If he knows I’m filing, he’s going to move money around, hide it away, and screw me over.

  Divorce is strategic.

  Hell, love is strategic.

  Whipping my phone from my purse, I snap a picture of our bread basket and the adorable little butter pats cut and molded into sea stars, and then I post it to Instaface with the hashtag #lunchdate #daydate and #lovemyhubby.

  Forty likes instantly.

  My social media game has been sorely lacking these last few weeks, and I blame him and this massive squall he’s roped us into.

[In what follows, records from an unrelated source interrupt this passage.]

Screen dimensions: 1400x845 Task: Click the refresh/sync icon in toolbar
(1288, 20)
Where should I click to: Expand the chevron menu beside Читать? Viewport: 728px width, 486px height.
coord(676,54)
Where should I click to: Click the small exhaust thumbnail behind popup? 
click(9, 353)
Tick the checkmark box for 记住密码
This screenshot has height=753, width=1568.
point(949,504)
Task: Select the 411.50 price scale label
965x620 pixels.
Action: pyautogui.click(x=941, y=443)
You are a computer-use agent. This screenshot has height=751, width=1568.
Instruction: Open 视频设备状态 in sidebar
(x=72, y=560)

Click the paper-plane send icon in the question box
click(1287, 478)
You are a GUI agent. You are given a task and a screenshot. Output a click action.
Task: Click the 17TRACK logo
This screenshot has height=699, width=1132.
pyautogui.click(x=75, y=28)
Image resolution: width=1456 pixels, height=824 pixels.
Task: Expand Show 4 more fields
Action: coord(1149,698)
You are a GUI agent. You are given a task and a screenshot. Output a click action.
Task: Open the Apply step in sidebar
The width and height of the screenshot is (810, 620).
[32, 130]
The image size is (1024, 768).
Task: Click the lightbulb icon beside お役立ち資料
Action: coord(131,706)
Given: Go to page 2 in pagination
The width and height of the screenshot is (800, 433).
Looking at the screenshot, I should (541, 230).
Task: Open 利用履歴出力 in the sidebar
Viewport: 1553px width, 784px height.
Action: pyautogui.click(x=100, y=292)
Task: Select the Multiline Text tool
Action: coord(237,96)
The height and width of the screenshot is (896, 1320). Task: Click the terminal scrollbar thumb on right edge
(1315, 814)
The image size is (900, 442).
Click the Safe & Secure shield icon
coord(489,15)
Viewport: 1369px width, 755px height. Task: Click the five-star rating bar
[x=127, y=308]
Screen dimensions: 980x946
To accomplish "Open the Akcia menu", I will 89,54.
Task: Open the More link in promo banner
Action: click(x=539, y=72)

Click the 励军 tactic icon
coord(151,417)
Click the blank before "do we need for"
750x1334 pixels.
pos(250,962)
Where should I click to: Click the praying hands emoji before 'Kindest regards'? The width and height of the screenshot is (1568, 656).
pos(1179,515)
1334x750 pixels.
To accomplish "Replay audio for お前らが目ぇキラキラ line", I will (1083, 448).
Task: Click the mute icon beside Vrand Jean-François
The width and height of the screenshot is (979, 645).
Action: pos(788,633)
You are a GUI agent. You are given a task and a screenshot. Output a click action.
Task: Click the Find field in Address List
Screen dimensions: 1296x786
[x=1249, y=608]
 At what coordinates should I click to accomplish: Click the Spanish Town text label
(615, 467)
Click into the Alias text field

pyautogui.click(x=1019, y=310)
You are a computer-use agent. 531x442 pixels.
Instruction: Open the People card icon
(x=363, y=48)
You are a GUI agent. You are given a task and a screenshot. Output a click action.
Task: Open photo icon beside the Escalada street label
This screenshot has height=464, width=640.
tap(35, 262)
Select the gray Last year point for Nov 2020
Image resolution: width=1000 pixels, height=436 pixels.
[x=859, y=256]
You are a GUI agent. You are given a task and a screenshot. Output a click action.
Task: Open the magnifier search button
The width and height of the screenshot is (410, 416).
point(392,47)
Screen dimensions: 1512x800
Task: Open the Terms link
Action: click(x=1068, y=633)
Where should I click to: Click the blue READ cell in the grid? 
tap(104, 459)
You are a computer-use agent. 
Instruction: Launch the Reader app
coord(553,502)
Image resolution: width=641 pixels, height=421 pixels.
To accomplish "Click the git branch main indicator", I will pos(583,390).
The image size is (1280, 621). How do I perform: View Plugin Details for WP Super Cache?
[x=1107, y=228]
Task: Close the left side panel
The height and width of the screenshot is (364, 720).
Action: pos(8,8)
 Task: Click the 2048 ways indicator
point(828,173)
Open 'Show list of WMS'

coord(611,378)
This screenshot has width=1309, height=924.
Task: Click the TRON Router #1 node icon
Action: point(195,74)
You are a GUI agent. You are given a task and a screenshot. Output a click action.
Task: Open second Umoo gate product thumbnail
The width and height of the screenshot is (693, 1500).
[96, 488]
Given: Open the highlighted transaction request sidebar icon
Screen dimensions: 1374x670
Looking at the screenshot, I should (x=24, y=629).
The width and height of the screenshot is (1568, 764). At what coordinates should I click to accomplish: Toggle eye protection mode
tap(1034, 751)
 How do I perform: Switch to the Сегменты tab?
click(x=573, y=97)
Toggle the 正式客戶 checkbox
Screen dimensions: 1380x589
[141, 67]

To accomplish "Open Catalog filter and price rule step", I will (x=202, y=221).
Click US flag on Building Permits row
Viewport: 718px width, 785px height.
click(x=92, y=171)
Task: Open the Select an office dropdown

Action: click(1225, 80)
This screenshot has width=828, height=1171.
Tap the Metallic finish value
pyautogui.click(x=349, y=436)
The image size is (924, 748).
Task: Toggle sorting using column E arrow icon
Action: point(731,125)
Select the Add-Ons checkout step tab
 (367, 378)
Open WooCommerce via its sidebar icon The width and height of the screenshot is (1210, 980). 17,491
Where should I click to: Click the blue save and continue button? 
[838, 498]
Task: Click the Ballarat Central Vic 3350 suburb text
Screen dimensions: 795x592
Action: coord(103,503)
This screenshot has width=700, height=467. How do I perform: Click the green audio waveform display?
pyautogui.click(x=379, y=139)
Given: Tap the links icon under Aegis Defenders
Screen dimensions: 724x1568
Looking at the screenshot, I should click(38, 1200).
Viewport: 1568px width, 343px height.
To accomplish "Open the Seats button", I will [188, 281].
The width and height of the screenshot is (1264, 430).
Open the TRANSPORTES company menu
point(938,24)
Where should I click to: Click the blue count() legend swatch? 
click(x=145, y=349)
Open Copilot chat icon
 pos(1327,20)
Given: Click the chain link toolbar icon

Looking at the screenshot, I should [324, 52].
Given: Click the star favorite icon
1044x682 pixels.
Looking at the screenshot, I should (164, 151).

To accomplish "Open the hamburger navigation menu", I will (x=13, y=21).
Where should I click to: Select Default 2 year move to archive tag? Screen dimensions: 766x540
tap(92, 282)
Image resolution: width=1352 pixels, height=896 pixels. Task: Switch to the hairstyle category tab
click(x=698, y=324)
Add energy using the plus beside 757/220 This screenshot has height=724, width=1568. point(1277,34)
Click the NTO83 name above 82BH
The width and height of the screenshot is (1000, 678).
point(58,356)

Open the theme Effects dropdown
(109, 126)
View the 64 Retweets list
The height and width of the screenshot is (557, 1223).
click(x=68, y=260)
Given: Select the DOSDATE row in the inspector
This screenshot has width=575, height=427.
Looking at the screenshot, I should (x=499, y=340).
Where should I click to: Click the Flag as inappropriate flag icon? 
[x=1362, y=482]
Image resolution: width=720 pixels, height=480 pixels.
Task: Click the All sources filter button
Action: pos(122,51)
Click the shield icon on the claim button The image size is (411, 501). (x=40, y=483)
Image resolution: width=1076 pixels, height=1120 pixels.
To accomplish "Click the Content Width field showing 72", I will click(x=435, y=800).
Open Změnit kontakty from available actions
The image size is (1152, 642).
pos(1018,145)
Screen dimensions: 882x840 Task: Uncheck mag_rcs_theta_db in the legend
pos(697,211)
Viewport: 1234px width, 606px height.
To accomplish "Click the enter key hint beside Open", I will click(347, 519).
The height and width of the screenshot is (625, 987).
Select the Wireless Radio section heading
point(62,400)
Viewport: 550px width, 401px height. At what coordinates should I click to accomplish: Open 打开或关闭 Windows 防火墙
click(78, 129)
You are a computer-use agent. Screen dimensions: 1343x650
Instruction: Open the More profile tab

  If for some completely insane reason Graham gets blamed for Marnie’s murder, her family will sue for wrongful death and take us for everything we have, and then all of this will have been for nothing.

  Fifty-Two

  Autumn

  Ben has been detached these last two weeks ever since he found the box under the bed. Sometimes when he looks at me, it’s as if he’s looking at me for the first time. I feel him studying me when he thinks I’m not paying attention, and at dinner, when we eat together, he’s quiet and stiff.

  “Marnie’s headstone is up,” he says out of the blue after dinner tonight.

  “Oh, yeah?” I glance up at him. He’s seated in his armchair, the one Marnie always used to steal when she’d come over, and he’s staring blankly ahead at the flash of the TV screen.

  “Thought we could go pay some respects tonight.” His words are monotone.

  “Of course.” I rise from the table and finish cleaning up our dinner mess. He doesn’t offer to help, but that’s nothing new. “Give me ten?”

  I keep my voice chipper and light. Now I’m the one compensating these days.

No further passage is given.